WHAT IS REQUIRED: Can you put the lines of the items below into a JSON list of strings, one string per line and no blank lines, covering only the part that opens with the line containing "is (1540, 567)." and closes with the line containing "Looking at the image, I should click on (57, 122).", both included? Leave the pictures out of your answer.

Saved entries:
§
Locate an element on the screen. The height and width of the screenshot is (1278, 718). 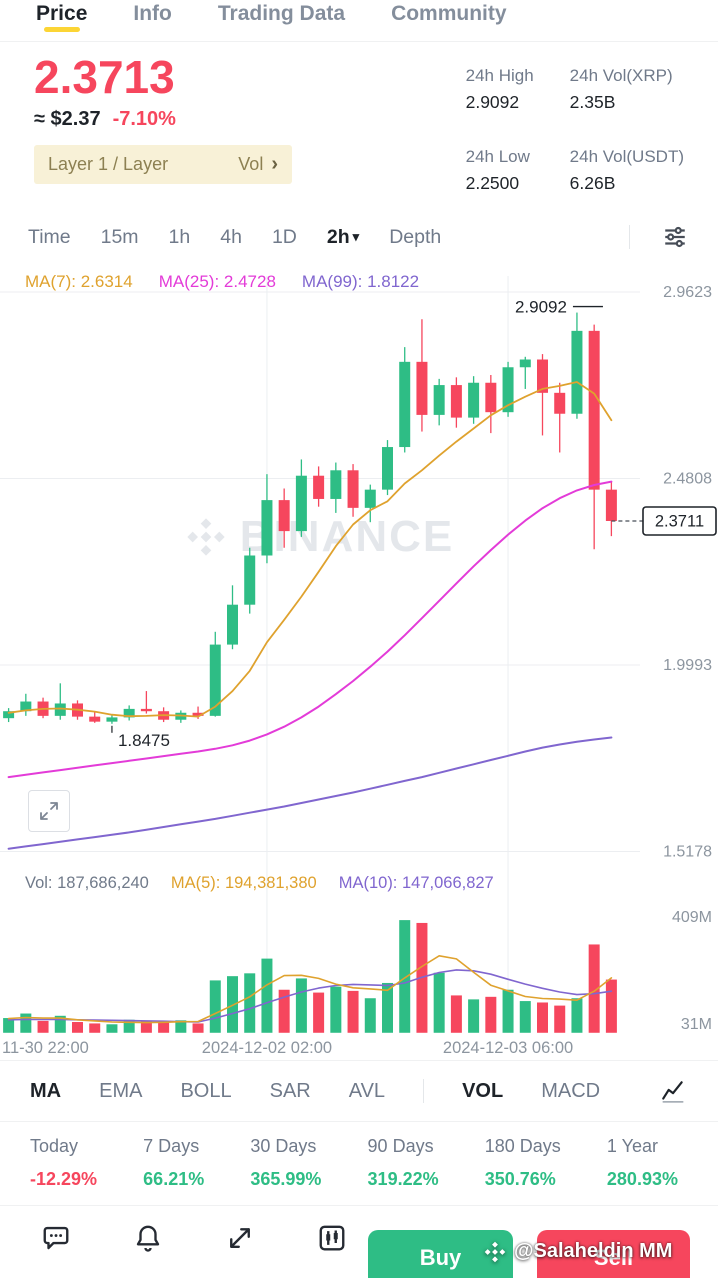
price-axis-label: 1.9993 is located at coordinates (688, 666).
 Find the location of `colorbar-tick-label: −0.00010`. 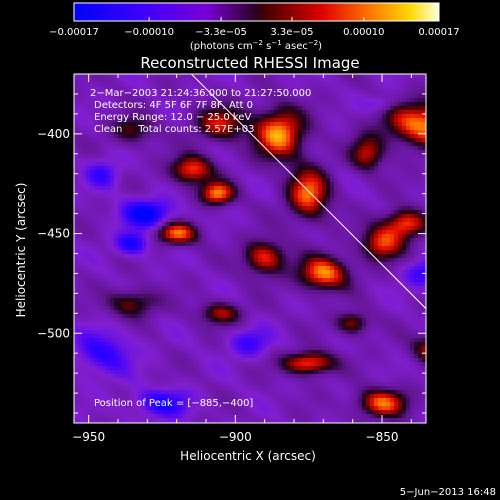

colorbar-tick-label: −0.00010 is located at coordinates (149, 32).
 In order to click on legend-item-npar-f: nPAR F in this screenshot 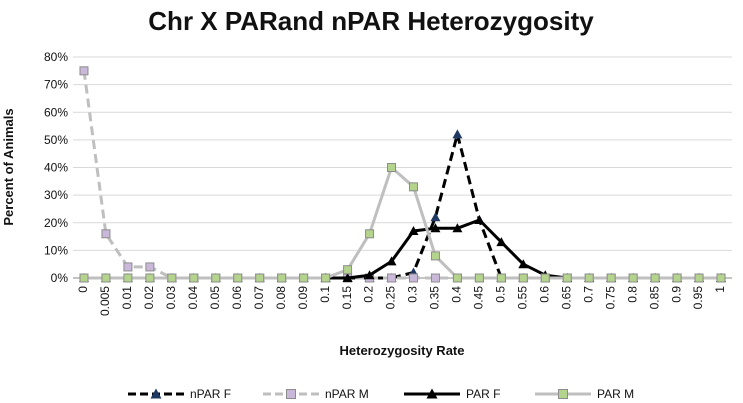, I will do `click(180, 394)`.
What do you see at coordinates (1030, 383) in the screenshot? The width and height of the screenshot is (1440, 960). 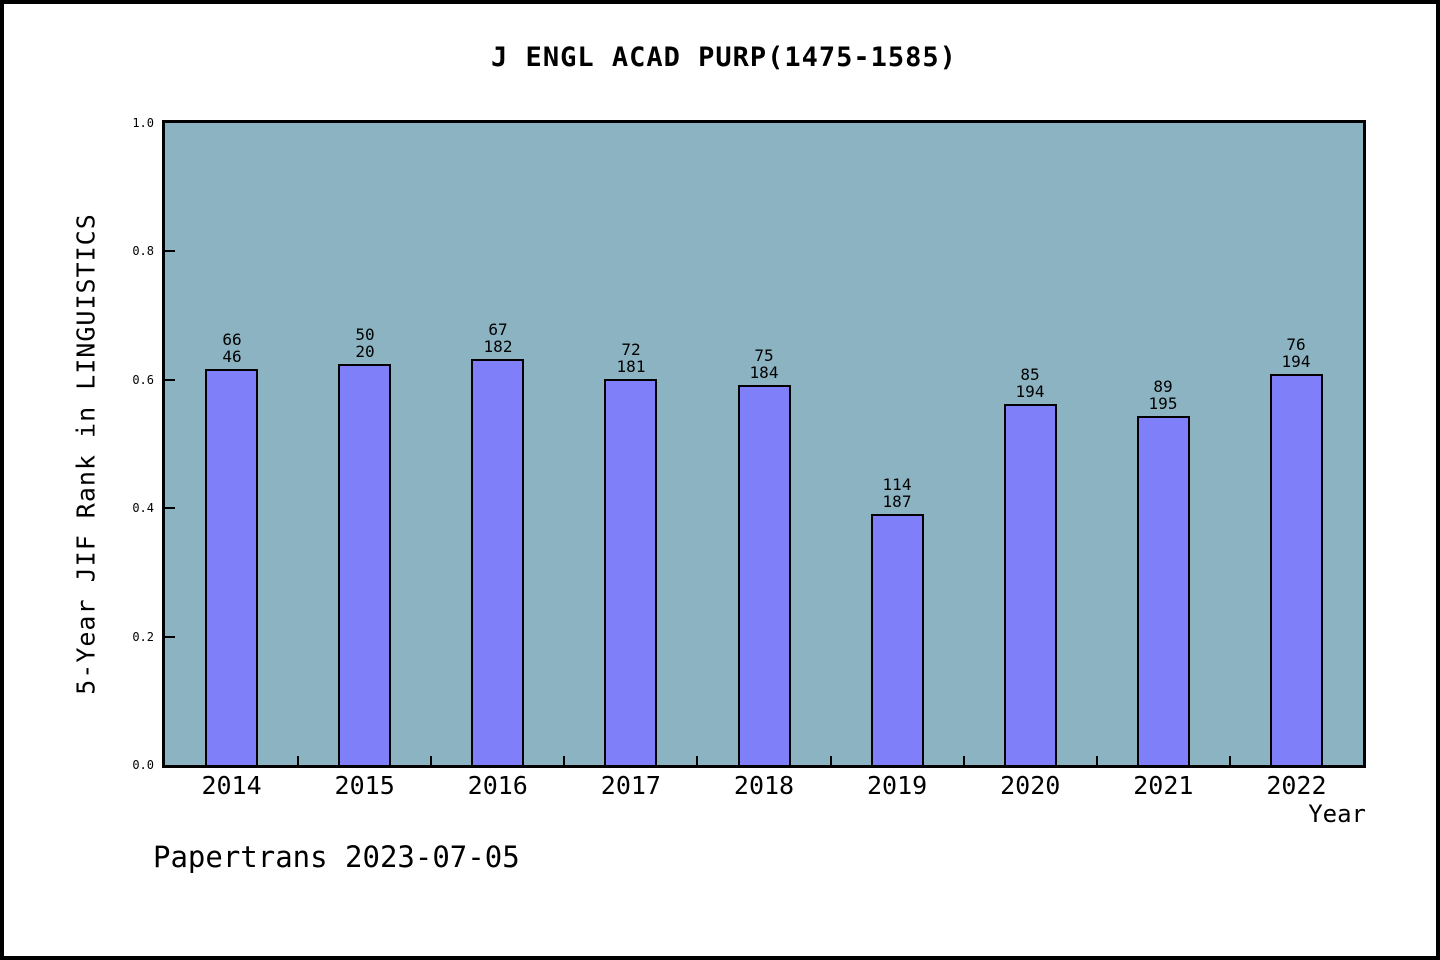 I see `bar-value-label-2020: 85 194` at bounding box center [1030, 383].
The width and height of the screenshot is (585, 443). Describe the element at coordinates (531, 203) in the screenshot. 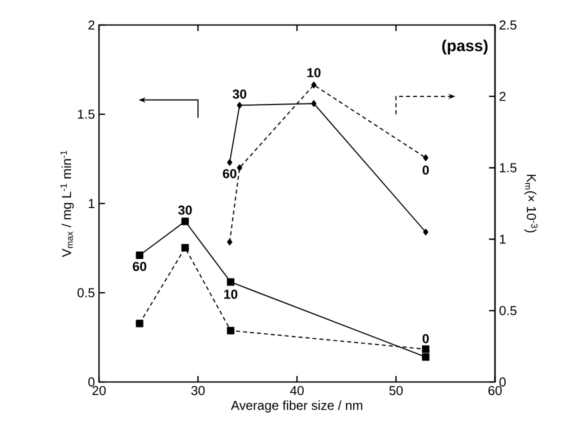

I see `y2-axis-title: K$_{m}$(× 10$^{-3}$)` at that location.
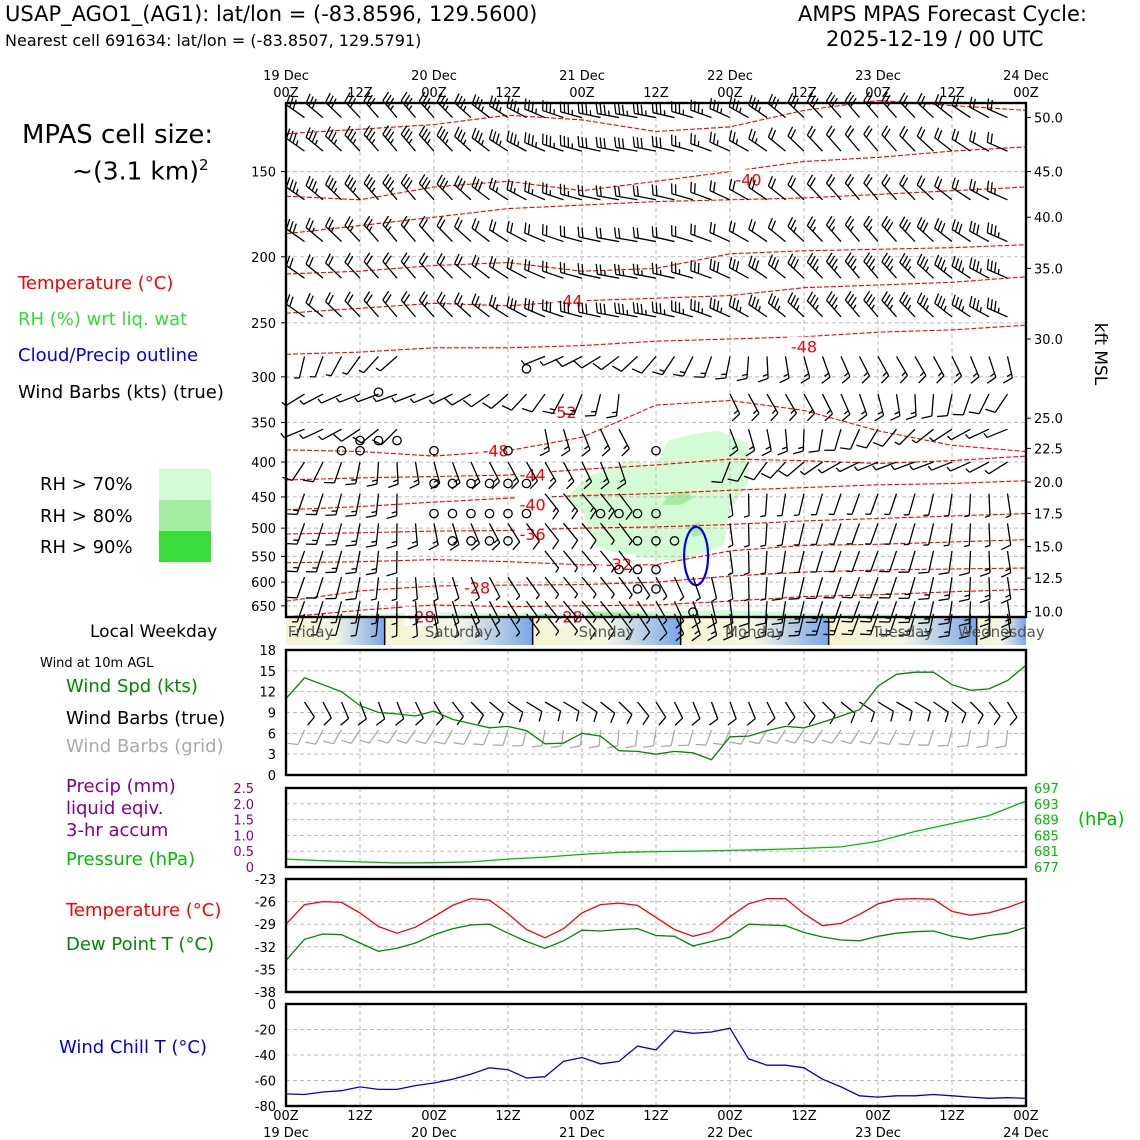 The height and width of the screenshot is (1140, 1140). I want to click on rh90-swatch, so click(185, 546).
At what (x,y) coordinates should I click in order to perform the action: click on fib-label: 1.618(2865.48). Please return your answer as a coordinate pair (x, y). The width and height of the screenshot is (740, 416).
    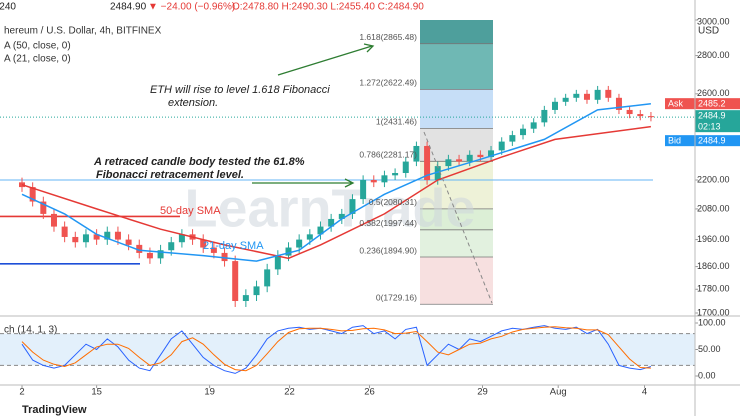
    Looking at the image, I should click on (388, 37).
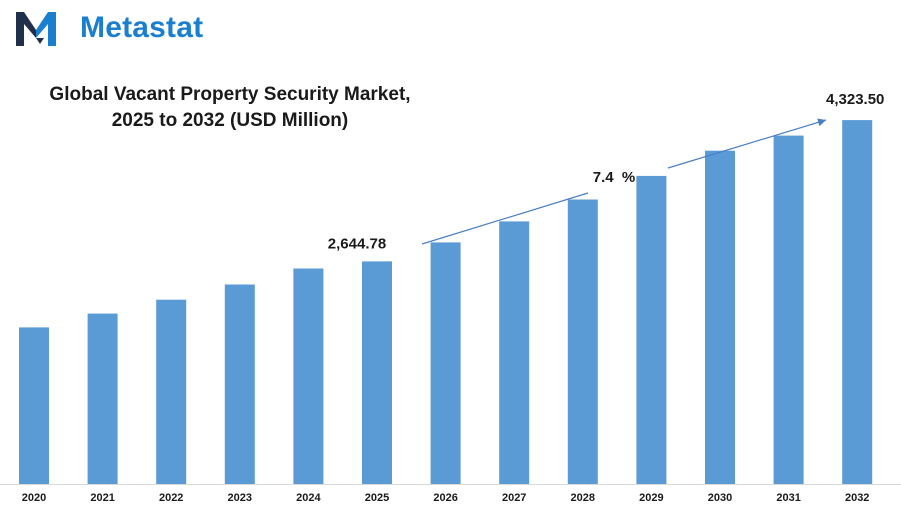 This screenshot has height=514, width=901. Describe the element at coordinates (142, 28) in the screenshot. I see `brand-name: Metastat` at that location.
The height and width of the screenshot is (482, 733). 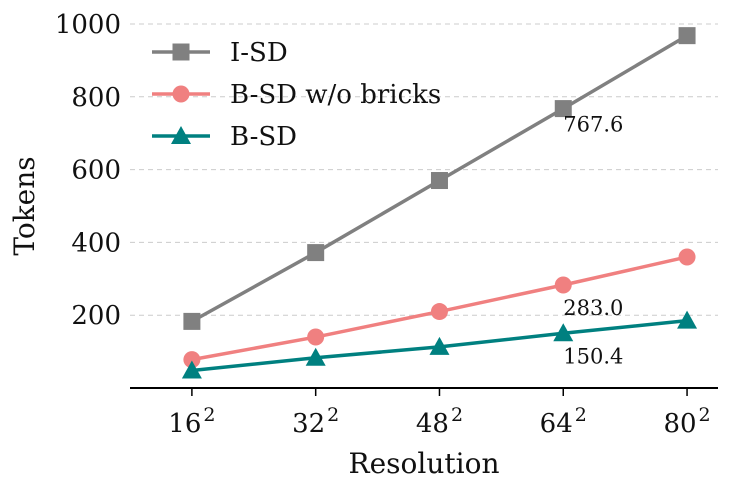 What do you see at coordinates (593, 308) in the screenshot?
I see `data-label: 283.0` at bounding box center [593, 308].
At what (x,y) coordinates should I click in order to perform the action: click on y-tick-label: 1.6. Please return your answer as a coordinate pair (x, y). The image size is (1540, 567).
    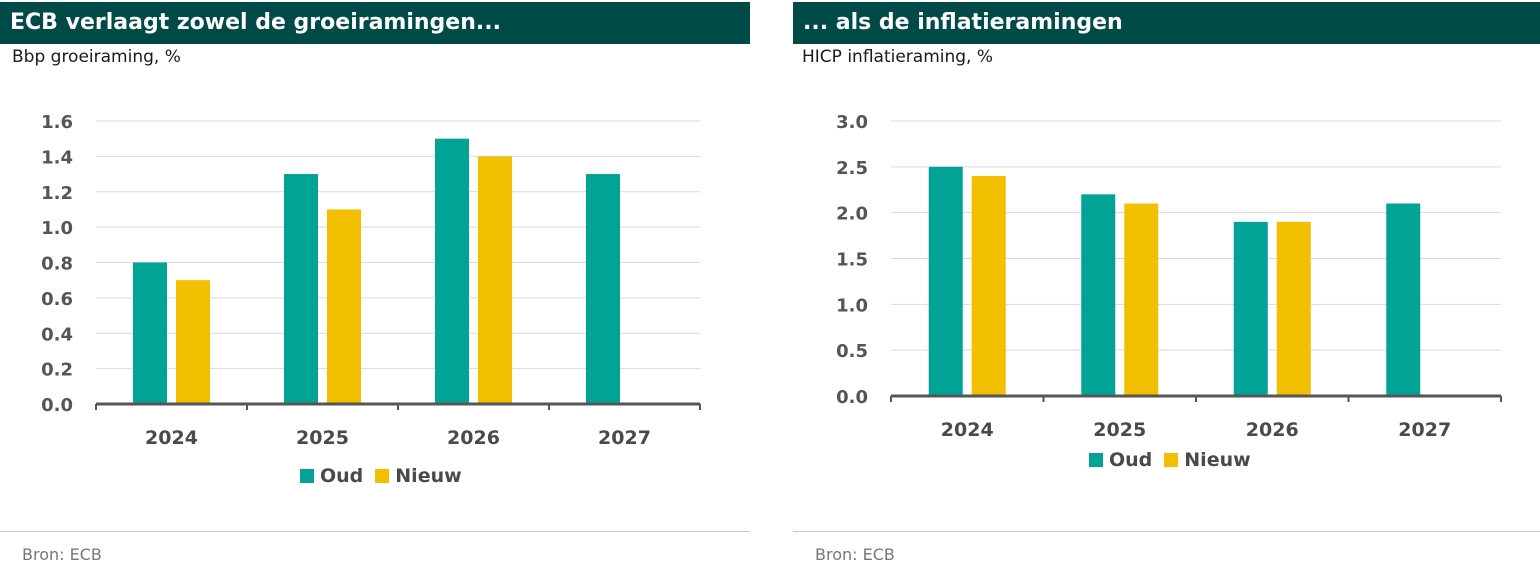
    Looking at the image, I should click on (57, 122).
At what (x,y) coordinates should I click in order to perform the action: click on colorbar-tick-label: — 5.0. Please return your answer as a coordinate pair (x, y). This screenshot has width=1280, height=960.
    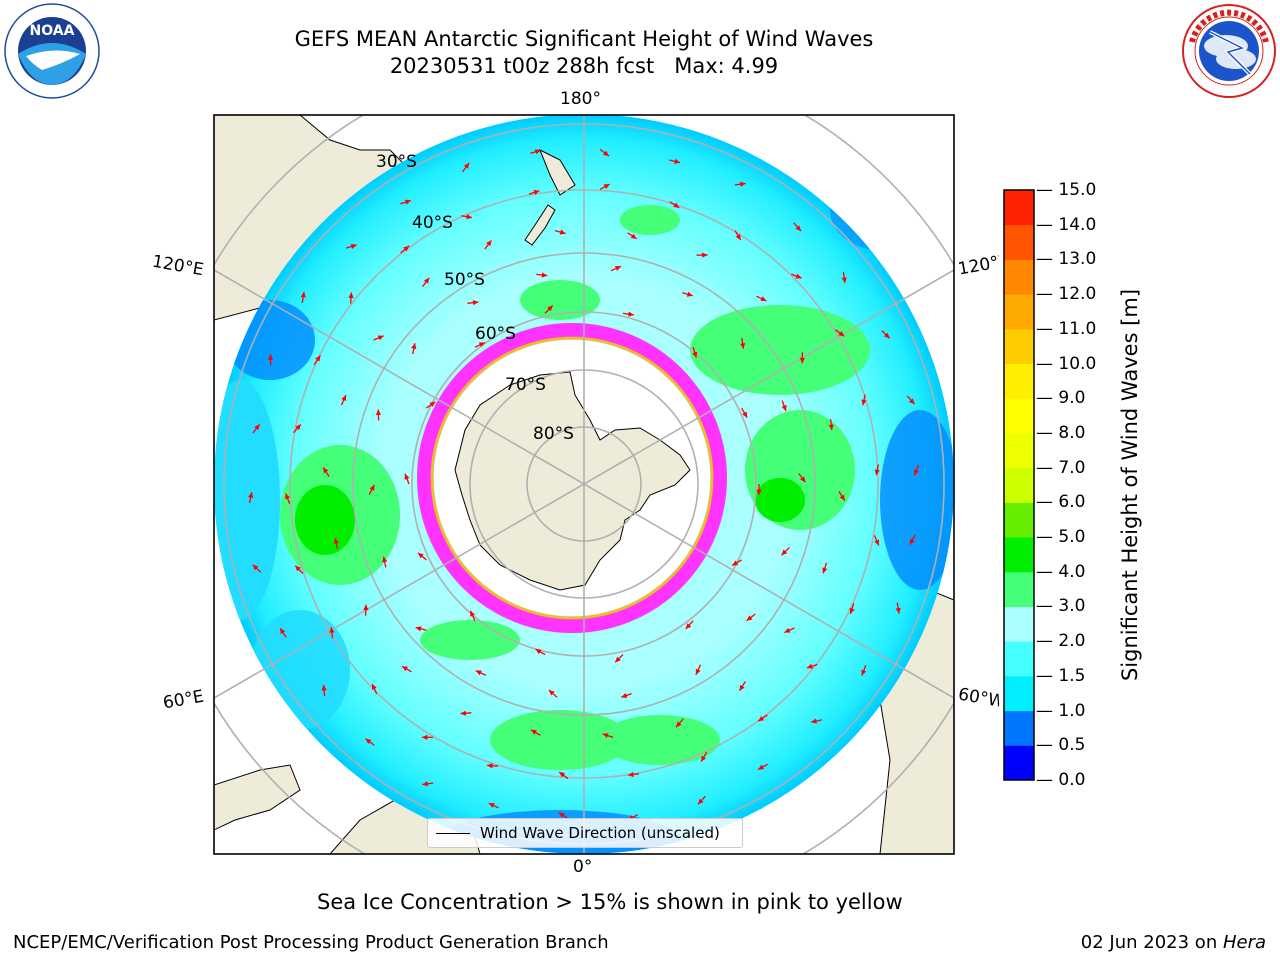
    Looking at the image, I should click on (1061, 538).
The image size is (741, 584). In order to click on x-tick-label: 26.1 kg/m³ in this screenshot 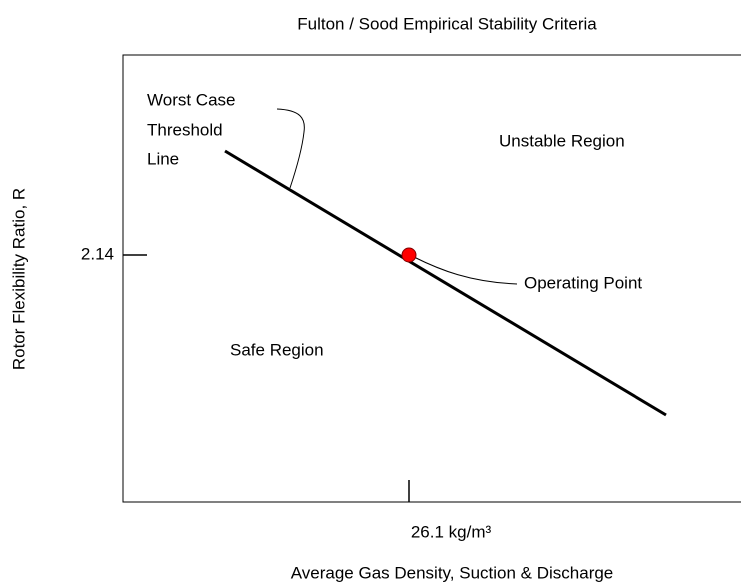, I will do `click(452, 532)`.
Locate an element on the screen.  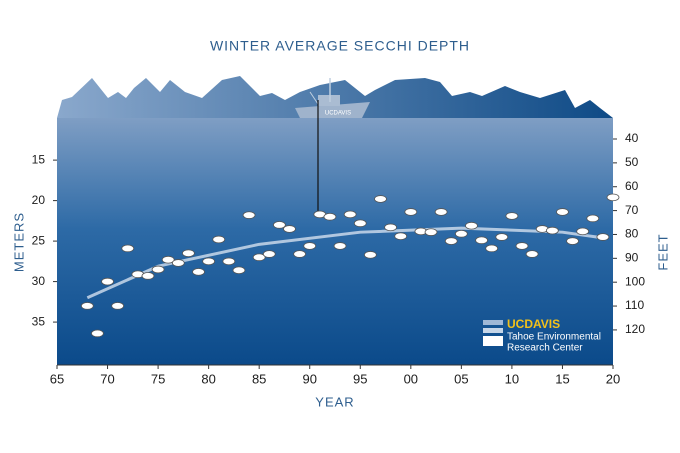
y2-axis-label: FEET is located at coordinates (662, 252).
§
WRITTEN SOLUTION:
[
  "At what (x,y) coordinates should I click in order to perform the action: click on y-tick-label: 1.6. Please return your answer as a coordinate pair (x, y). The image size is (1540, 567).",
  "    Looking at the image, I should click on (57, 122)."
]